Das Bildungssystem in Deutschland orientiert sich an dem Bedarf des Landes (Oft)
An der Uni bzw- FH kriegt man in der Automatisierung einiges mit, wie das ganze funktioniert (PM, Progr.-----)
woher soll bitte schön jemand aus Osteuropa wissen was eine Step 7 Steuerung ist???

PS: im osteuropa ist es einfach einen Abschluss zu kaufen
ich kenne einige , die sowas erworben haben

Claus


----------



## OHGN (7 August 2009)

Mike369 schrieb:


> ja weil s bei uns nicht unbedingt anerkannt wird, wenn ich richtig informiert bin gibt es sogar extra nen test bei uns damit der titel bei uns auch anerkannt wird kann mich jetz aber auch irren


 
Find' ich echt zum Kotzen, diese elitäre Denkweise! :sm12:
Wir Deutsche glauben wohl echt, wir wären der Nabel der Welt.


----------



## clausi (7 August 2009)

Mike369 schrieb:


> ja weil s bei uns nicht unbedingt anerkannt wird, wenn ich richtig informiert bin gibt es sogar extra nen test bei uns damit der titel bei uns auch anerkannt wird kann mich jetz aber auch irren


 

NEIN........

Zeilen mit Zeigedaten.
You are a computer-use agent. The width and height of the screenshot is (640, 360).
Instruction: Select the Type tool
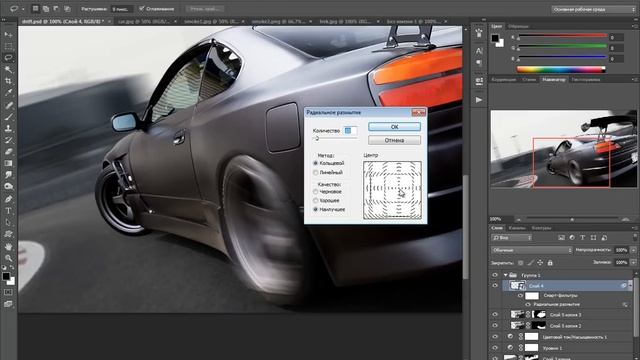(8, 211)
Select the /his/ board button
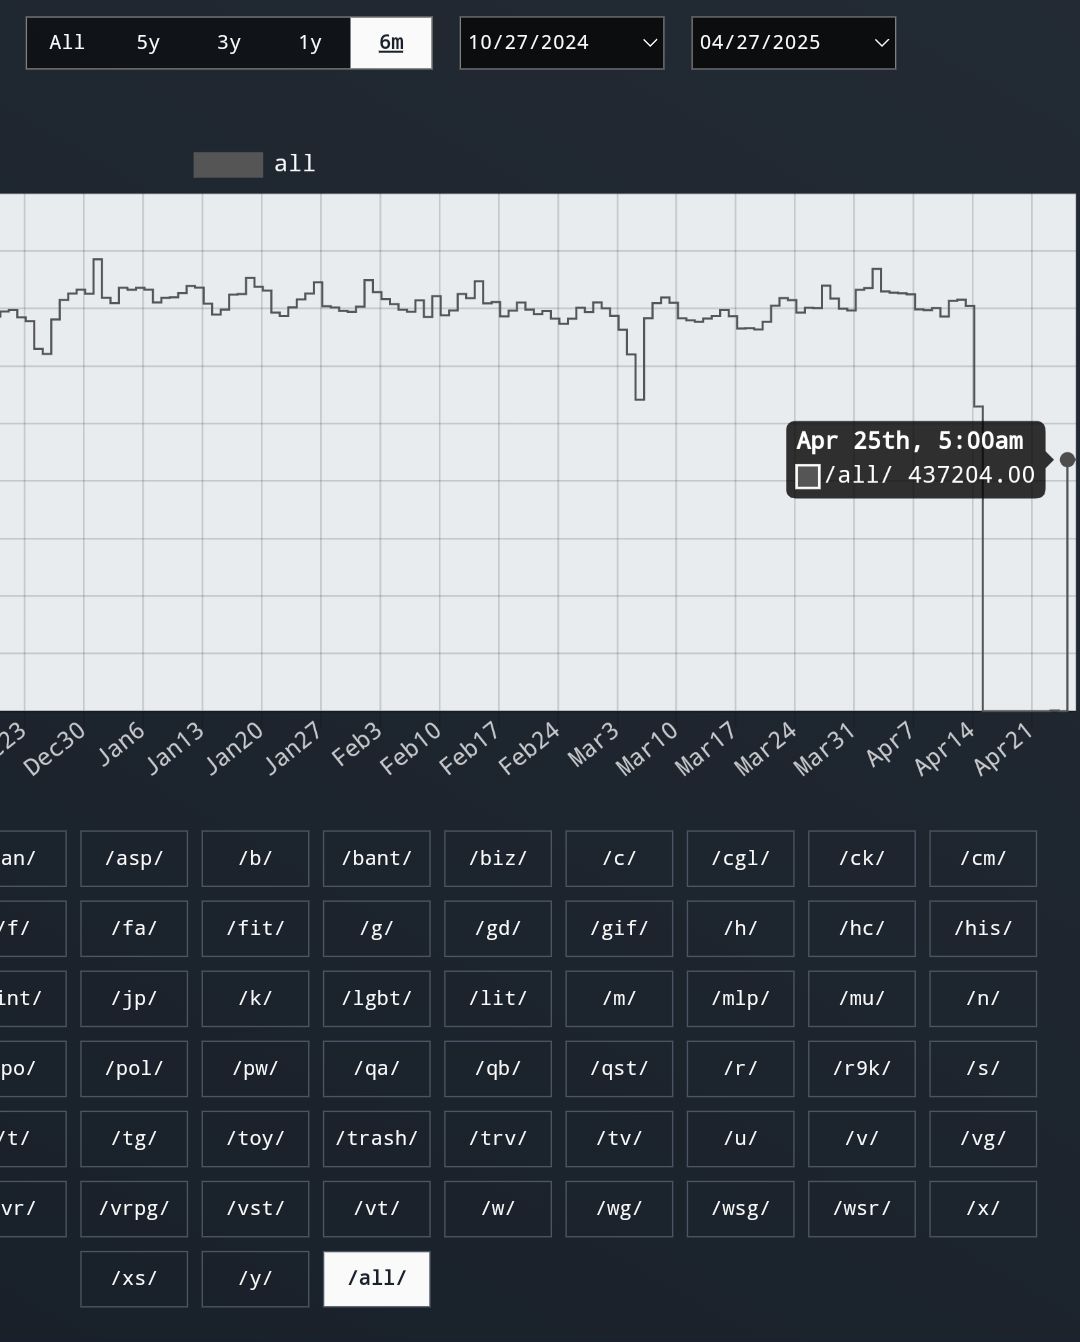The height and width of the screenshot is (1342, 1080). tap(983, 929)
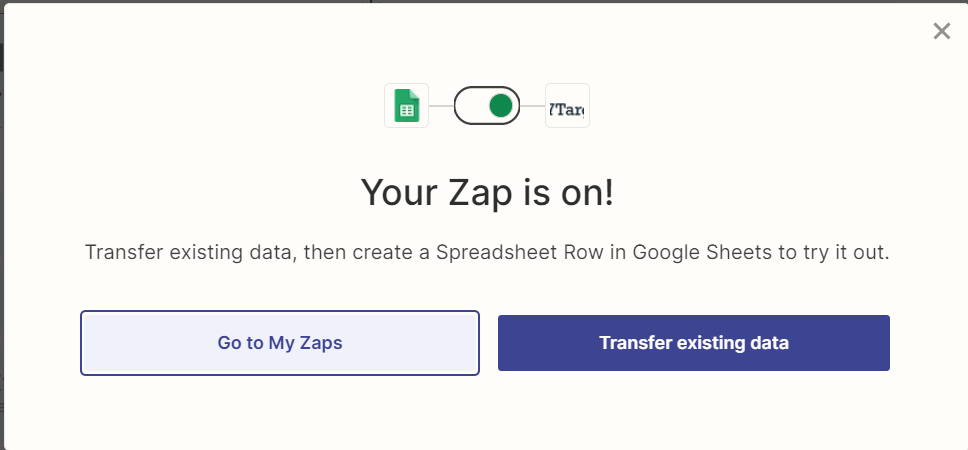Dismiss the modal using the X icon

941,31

Arbeitsaufträge.
[A] Gib aus dem Textblock wortgetreu den Abschnitt wieder, der bei den Worten „woher soll bitte“ beginnt und nach den Worten „OHGN (7 August 2009)“ endet.
[B] Prüfe bitte, ob die folgenden Aussagen zum Textblock zutreffen, und antworte jeweils mit Ja oder Nein sowie den entscheidenden Worten aus dem Text: (i) In Osteuropa sei es einfach, einen Abschluss zu kaufen. (ii) Der Beitrag von OHGN stammt vom 8. August 2009. (iii) OHGN gefällt die elitäre Denkweise.
[C] Nenne alle Personen- und Benutzernamen, die im Textblock vorkommen.

Vollständige Antworten.
[A]
woher soll bitte schön jemand aus Osteuropa wissen was eine Step 7 Steuerung ist???

PS: im osteuropa ist es einfach einen Abschluss zu kaufen
ich kenne einige , die sowas erworben haben

Claus


----------



## OHGN (7 August 2009)

[B]
(i) Ja: „im osteuropa ist es einfach einen Abschluss zu kaufen“
(ii) Nein: „OHGN (7 August 2009)“
(iii) Nein: „Find' ich echt zum Kotzen, diese elitäre Denkweise!“

[C] Claus, OHGN, Mike369, clausi